Design Process and Solutions

User-Centered Research

We gathered insights from both new cloud users and experienced z/OS administrators to understand the unique needs and expectations for cloud-based key management. Through interviews and feedback sessions, we identified key areas to simplify while retaining critical functionalities necessary for security and compliance.

user-centered

UX Alignment for Cross-Platform Familiarity

To ensure a cohesive user experience across cloud and on-premise versions, I collaborated closely with the z/OS design team. We harmonized key interactions, terminology, and visual cues so that users could intuitively navigate both systems, regardless of platform, enhancing their understanding of cryptographic management within IBM’s product suite.

screenshot1

Prototyping and Usability Testing

In iterative prototyping sessions, we conducted tests to validate the user flow, especially around complex tasks like key generation and rotation. Through usability testing, we refined touchpoints to reduce the cognitive load, ensuring users could complete key management tasks with minimal friction in the cloud.

Impact and Recognition

The UKO within HPCS delivered a seamless, cloud-native solution for key management, allowing enterprises to secure their cryptographic operations with ease and confidence. By providing a user-friendly interface that aligned with the on-premise z/OS version, we made IBM’s key management ecosystem more accessible and adaptable to the evolving needs of modern organizations.

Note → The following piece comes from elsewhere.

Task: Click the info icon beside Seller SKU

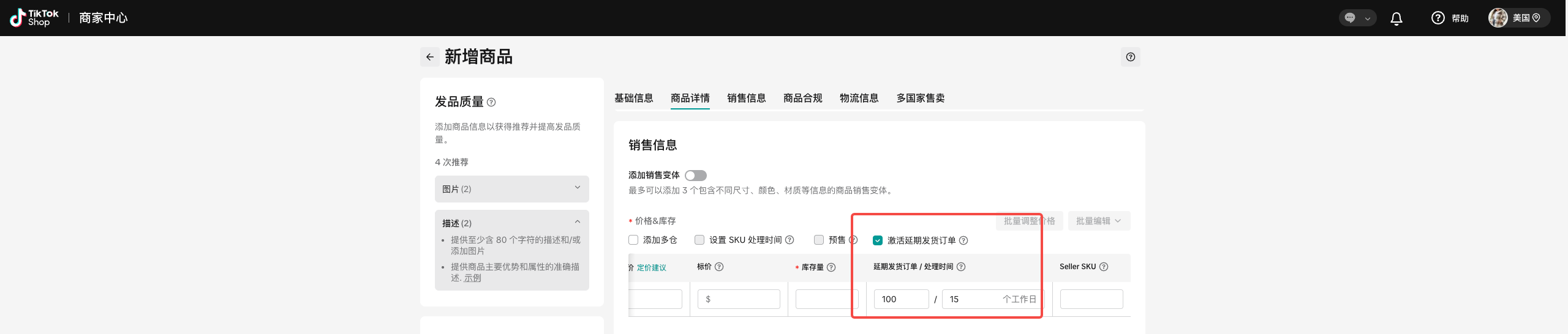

The cloud version’s success was underscored by the Red Dot Design Award, a testament to the team’s commitment to usability and security. Our design approach balanced IBM’s strict security standards with a user-centric experience, making sophisticated cryptographic capabilities approachable for users of varying expertise.

Reflection

Working on UKO within HPCS deepened my experience in designing for security-focused, enterprise-grade products. This project underscored the importance of UX consistency in cross-platform products, especially within an organization as multifaceted as IBM. Collaborating on both the z/OS and HPCS versions allowed me to contribute to an interconnected user journey, empowering users to leverage IBM’s cryptographic solutions confidently, regardless of their platform preference.

together

The above article is personal and does not necessarily represent IBM’s positions, strategies or opinions.